What is expected – Output the entries from the line containing "Image resolution: width=1366" through the line containing "Action: pos(64,510)" as a numbered list, leaving out blank lines.

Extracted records
•••

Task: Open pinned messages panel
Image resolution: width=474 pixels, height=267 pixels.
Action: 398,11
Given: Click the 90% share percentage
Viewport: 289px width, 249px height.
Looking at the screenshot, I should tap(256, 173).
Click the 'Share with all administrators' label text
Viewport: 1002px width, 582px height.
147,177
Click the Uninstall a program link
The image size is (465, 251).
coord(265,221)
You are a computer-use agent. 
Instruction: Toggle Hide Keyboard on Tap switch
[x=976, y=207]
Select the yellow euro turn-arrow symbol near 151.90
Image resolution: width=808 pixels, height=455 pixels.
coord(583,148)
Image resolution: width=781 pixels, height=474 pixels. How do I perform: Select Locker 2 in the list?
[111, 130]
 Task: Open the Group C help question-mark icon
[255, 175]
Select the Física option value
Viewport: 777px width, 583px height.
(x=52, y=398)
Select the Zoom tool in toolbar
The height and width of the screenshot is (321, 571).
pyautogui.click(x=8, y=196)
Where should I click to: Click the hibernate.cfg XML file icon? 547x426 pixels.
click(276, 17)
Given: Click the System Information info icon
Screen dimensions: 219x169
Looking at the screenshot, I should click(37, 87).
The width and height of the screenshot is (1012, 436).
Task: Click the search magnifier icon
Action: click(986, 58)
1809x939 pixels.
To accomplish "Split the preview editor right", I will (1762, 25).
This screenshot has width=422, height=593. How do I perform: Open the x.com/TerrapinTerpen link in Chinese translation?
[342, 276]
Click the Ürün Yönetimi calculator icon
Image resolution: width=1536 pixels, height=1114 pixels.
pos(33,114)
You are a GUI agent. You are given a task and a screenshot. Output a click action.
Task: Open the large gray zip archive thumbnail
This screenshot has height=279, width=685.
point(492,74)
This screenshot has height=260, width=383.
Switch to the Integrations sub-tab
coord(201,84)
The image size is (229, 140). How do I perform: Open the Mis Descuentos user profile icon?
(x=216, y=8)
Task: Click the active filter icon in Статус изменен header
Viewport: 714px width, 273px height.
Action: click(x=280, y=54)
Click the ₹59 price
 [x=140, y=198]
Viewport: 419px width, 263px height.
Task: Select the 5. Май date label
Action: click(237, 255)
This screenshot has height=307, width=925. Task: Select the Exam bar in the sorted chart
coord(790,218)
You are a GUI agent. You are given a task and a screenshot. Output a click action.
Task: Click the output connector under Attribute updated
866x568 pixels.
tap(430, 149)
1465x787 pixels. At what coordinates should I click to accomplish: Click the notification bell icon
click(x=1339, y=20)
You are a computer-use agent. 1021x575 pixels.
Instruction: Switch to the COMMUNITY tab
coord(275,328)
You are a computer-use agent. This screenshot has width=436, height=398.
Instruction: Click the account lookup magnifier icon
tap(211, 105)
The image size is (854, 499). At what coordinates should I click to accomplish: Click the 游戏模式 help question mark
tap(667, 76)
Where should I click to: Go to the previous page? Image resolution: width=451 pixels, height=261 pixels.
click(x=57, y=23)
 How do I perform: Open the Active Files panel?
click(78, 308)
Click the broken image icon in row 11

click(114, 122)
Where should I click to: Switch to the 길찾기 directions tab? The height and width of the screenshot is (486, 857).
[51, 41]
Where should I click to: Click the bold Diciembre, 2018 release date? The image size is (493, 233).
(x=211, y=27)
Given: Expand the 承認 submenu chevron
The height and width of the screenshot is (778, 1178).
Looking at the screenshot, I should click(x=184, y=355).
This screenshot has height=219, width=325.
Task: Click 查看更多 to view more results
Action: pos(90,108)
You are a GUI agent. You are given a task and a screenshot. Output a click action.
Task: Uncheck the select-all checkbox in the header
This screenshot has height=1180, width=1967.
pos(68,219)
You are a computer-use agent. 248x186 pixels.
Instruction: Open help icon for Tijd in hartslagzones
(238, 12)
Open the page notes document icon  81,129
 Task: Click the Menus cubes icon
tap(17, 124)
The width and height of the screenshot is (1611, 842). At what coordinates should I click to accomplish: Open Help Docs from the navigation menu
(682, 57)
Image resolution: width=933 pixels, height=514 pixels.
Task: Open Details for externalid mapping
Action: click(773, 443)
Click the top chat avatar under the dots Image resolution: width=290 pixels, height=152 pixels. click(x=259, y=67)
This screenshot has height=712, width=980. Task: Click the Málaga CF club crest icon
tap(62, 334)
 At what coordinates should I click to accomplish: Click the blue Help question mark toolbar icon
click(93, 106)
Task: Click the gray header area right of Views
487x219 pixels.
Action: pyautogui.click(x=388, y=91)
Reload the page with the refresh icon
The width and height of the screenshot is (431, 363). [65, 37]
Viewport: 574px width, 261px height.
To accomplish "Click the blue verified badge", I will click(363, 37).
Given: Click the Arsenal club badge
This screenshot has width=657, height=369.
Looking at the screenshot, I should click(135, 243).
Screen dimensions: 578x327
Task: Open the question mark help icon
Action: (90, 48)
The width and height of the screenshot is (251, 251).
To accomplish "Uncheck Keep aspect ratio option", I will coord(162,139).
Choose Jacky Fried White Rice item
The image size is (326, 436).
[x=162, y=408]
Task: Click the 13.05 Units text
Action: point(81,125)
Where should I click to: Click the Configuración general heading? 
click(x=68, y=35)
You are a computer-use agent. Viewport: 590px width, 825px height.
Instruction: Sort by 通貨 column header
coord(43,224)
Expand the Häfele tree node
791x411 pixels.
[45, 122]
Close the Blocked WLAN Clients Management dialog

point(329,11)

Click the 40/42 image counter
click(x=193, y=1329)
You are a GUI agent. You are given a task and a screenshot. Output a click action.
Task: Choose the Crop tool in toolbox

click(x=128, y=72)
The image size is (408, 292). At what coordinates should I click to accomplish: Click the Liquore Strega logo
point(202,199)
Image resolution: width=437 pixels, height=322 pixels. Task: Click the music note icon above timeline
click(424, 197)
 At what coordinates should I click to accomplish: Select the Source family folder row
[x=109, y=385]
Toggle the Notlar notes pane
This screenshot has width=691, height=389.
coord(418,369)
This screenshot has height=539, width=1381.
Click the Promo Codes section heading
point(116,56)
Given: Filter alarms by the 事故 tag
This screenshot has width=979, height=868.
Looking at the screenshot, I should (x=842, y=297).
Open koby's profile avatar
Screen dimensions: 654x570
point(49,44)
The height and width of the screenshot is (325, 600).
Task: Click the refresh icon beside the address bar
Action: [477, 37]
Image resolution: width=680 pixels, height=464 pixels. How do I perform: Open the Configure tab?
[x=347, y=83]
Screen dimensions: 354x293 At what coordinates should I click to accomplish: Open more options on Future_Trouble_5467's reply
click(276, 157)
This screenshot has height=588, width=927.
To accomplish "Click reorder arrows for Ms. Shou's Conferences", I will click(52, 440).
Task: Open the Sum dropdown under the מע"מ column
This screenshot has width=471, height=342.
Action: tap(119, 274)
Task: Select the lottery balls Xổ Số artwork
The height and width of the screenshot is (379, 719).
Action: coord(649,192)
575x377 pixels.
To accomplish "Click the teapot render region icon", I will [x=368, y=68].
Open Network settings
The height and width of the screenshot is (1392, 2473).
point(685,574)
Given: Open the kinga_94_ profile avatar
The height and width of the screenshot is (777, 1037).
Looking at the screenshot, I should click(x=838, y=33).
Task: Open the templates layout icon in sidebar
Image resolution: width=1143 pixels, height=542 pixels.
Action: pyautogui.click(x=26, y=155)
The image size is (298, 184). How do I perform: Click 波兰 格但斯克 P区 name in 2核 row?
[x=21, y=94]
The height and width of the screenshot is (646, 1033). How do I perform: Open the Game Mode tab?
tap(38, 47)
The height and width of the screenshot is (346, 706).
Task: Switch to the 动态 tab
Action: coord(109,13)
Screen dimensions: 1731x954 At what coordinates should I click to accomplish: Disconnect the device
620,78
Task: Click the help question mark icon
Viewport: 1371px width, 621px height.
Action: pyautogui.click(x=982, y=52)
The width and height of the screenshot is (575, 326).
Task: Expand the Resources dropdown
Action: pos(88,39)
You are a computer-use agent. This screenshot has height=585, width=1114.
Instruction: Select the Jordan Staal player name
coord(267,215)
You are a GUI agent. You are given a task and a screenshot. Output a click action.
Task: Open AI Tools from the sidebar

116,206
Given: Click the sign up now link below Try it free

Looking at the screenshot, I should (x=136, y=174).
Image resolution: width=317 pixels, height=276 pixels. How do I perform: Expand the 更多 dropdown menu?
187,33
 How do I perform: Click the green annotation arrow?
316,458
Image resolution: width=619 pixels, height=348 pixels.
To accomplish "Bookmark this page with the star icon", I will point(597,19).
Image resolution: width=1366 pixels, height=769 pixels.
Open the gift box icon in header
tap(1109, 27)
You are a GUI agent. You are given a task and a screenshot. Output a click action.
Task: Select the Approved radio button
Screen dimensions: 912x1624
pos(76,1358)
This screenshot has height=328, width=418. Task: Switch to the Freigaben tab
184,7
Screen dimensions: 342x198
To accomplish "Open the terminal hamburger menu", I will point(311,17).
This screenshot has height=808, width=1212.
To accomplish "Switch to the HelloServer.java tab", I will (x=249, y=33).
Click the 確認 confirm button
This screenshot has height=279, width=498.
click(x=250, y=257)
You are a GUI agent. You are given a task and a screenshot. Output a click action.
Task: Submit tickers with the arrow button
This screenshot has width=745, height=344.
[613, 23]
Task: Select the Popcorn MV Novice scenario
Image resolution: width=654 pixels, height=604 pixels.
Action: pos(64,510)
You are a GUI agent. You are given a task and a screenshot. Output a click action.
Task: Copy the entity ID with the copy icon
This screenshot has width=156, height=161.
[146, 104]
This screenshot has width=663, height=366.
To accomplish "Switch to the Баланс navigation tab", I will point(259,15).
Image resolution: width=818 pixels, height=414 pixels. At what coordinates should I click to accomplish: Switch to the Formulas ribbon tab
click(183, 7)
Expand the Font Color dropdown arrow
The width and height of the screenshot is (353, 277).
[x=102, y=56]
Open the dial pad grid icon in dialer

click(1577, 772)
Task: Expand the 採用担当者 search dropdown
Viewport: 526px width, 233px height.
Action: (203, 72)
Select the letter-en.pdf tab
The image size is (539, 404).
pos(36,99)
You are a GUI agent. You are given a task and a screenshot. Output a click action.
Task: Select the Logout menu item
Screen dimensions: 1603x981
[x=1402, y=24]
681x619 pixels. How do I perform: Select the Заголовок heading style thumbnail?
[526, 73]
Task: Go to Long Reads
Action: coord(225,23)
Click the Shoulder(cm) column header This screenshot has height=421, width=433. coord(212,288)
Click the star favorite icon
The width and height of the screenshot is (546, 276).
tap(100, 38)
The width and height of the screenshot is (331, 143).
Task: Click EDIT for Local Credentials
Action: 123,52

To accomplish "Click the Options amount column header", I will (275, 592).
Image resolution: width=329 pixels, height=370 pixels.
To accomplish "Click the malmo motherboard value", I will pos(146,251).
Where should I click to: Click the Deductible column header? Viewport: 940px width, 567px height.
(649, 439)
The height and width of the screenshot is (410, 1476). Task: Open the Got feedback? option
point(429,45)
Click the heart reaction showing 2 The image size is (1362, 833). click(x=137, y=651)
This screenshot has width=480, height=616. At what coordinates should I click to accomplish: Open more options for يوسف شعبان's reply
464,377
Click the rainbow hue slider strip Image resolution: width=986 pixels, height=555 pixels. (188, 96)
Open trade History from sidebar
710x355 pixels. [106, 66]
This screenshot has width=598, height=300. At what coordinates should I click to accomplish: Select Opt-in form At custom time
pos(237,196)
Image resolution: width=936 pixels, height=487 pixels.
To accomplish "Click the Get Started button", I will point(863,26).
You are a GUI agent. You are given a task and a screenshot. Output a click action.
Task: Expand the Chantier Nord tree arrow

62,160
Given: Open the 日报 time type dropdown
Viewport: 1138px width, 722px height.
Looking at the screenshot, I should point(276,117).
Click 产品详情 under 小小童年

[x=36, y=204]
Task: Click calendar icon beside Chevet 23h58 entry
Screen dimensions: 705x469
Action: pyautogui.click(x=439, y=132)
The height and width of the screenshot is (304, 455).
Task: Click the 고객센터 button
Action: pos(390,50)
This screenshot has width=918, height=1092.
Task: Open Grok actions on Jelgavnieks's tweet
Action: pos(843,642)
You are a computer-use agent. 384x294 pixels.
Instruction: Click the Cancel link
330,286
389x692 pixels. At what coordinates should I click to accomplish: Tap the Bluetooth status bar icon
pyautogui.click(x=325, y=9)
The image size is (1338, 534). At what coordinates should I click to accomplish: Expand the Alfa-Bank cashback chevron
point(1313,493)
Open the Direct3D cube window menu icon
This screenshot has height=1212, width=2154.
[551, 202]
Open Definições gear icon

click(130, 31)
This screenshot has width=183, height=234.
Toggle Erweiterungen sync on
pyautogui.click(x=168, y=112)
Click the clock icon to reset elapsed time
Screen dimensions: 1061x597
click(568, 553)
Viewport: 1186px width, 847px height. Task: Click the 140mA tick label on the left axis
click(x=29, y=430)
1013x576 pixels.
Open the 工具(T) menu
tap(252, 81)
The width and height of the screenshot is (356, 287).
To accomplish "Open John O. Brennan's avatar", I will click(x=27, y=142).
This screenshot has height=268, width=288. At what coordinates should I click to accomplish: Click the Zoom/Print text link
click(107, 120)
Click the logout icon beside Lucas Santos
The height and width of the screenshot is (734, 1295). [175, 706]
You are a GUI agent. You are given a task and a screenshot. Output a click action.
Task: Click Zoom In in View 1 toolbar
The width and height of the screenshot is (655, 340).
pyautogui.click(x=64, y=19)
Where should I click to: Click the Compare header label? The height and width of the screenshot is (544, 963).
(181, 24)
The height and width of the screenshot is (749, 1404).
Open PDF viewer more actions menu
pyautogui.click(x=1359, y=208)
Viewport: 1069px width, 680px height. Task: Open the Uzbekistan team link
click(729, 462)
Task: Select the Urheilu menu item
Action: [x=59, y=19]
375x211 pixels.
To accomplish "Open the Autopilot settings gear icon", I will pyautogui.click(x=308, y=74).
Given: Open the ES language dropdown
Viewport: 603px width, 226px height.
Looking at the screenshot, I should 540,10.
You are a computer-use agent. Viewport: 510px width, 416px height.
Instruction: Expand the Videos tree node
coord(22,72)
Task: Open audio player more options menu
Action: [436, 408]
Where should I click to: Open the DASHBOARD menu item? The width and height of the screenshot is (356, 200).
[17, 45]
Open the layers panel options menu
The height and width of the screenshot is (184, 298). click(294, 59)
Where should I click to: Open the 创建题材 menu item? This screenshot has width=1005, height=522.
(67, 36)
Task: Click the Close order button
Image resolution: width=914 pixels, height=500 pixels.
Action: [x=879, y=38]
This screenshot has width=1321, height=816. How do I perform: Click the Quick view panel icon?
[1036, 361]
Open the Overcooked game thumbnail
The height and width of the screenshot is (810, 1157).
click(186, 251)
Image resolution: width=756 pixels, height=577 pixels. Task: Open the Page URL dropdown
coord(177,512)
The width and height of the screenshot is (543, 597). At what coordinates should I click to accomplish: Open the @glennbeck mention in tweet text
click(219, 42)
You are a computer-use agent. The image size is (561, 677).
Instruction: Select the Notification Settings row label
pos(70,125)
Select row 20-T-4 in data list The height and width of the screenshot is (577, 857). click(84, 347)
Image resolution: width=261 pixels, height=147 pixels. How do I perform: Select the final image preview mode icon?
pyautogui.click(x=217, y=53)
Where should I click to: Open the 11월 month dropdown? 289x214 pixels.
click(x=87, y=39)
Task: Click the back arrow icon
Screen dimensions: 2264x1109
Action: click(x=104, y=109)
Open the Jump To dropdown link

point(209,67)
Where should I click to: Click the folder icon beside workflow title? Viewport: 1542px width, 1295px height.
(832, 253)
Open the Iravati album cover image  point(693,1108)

•••

Reply –
1. Image resolution: width=1366 pixels, height=769 pixels.
2. Open the gift box icon in header
3. tap(1109, 27)
4. You are a GUI agent. You are given a task and a screenshot. Output a click action.
5. Task: Select the Approved radio button
6. Screen dimensions: 912x1624
7. pos(76,1358)
8. This screenshot has height=328, width=418. Task: Switch to the Freigaben tab
9. 184,7
10. Screen dimensions: 342x198
11. To accomplish "Open the terminal hamburger menu", I will point(311,17).
12. This screenshot has height=808, width=1212.
13. To accomplish "Switch to the HelloServer.java tab", I will (x=249, y=33).
14. Click the 確認 confirm button
15. This screenshot has height=279, width=498.
16. click(x=250, y=257)
17. You are a GUI agent. You are given a task and a screenshot. Output a click action.
18. Task: Submit tickers with the arrow button
19. This screenshot has width=745, height=344.
20. [613, 23]
21. Task: Select the Popcorn MV Novice scenario
22. Image resolution: width=654 pixels, height=604 pixels.
23. Action: pos(64,510)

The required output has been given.